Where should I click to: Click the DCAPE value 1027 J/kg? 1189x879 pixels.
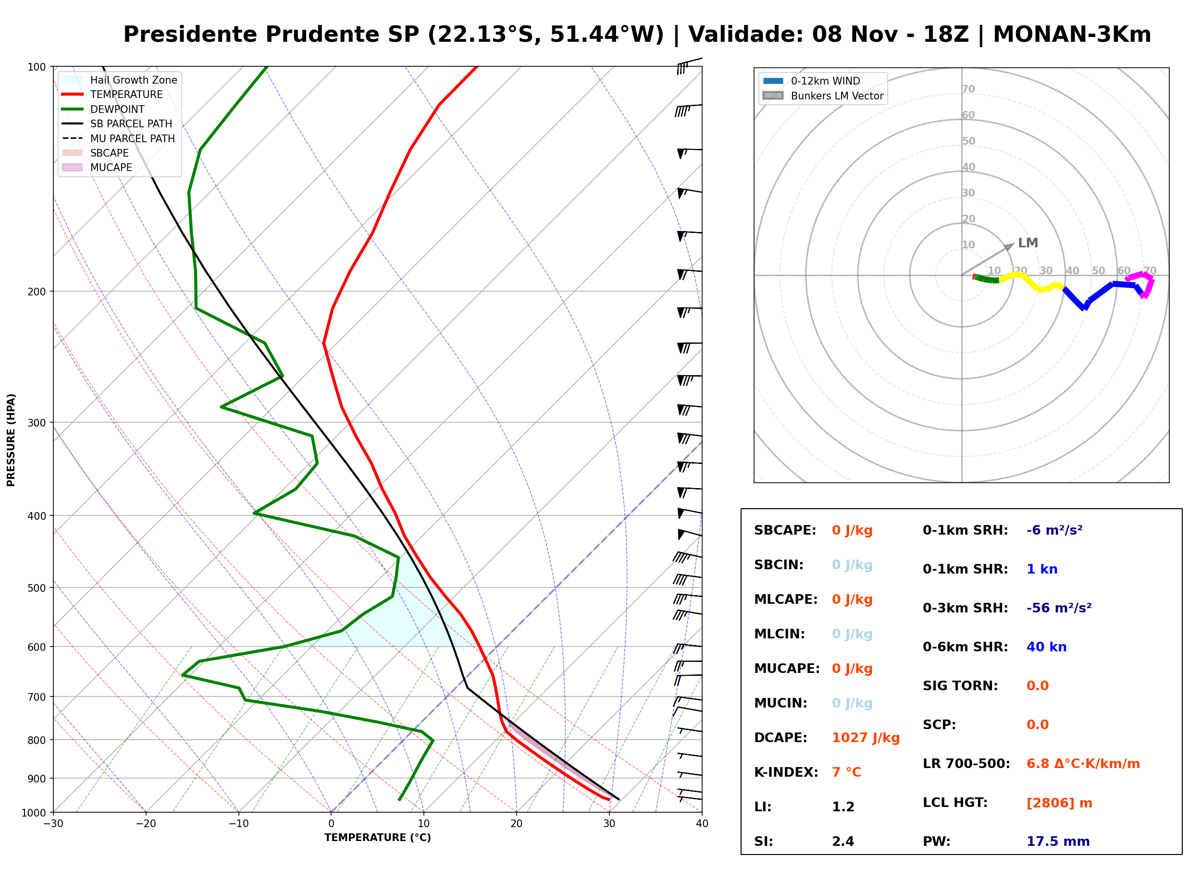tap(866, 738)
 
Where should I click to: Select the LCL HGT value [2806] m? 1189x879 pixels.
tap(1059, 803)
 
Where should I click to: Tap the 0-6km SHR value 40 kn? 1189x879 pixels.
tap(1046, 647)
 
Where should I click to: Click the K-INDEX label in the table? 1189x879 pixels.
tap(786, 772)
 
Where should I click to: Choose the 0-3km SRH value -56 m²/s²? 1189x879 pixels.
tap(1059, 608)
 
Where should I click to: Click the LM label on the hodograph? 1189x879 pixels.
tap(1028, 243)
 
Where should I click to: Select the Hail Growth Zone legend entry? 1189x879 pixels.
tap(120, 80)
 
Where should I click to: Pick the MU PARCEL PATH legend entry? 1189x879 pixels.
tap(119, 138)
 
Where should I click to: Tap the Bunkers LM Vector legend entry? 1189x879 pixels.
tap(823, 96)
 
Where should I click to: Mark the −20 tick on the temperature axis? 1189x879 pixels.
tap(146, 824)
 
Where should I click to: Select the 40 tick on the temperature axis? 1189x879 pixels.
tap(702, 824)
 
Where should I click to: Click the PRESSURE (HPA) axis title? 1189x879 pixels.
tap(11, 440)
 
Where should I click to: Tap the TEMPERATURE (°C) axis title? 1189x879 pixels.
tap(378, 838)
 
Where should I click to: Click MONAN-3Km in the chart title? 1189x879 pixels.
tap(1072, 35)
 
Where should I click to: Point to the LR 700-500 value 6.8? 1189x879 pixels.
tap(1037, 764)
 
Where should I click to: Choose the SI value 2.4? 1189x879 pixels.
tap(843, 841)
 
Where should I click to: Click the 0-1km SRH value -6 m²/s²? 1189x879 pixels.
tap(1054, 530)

■ ■ ■ ■

== Exercise ==
Reproduce the listing above in full with "legend entry" substituted by "legend item" and nothing else altered. Omit the picture.

== Complete answer ==
Where should I click to: Click the DCAPE value 1027 J/kg? 1189x879 pixels.
tap(866, 738)
 
Where should I click to: Select the LCL HGT value [2806] m? 1189x879 pixels.
tap(1059, 803)
 
Where should I click to: Tap the 0-6km SHR value 40 kn? 1189x879 pixels.
tap(1046, 647)
 
Where should I click to: Click the K-INDEX label in the table? 1189x879 pixels.
tap(786, 772)
 
Where should I click to: Choose the 0-3km SRH value -56 m²/s²? 1189x879 pixels.
tap(1059, 608)
 
Where should I click to: Click the LM label on the hodograph? 1189x879 pixels.
tap(1028, 243)
 
Where should I click to: Select the Hail Growth Zone legend item? 1189x879 pixels.
tap(120, 80)
 
Where should I click to: Pick the MU PARCEL PATH legend item? 1189x879 pixels.
tap(119, 138)
 
Where should I click to: Tap the Bunkers LM Vector legend item? 1189x879 pixels.
tap(823, 96)
 
Where should I click to: Mark the −20 tick on the temperature axis? 1189x879 pixels.
tap(146, 824)
 
Where should I click to: Select the 40 tick on the temperature axis? 1189x879 pixels.
tap(702, 824)
 
Where should I click to: Click the PRESSURE (HPA) axis title? 1189x879 pixels.
tap(11, 440)
 
Where should I click to: Tap the TEMPERATURE (°C) axis title? 1189x879 pixels.
tap(378, 838)
 
Where should I click to: Click MONAN-3Km in the chart title? 1189x879 pixels.
tap(1072, 35)
 
Where should I click to: Point to the LR 700-500 value 6.8? 1189x879 pixels.
tap(1037, 764)
 
Where should I click to: Choose the SI value 2.4? 1189x879 pixels.
tap(843, 841)
 
Where should I click to: Click the 0-1km SRH value -6 m²/s²? 1189x879 pixels.
tap(1054, 530)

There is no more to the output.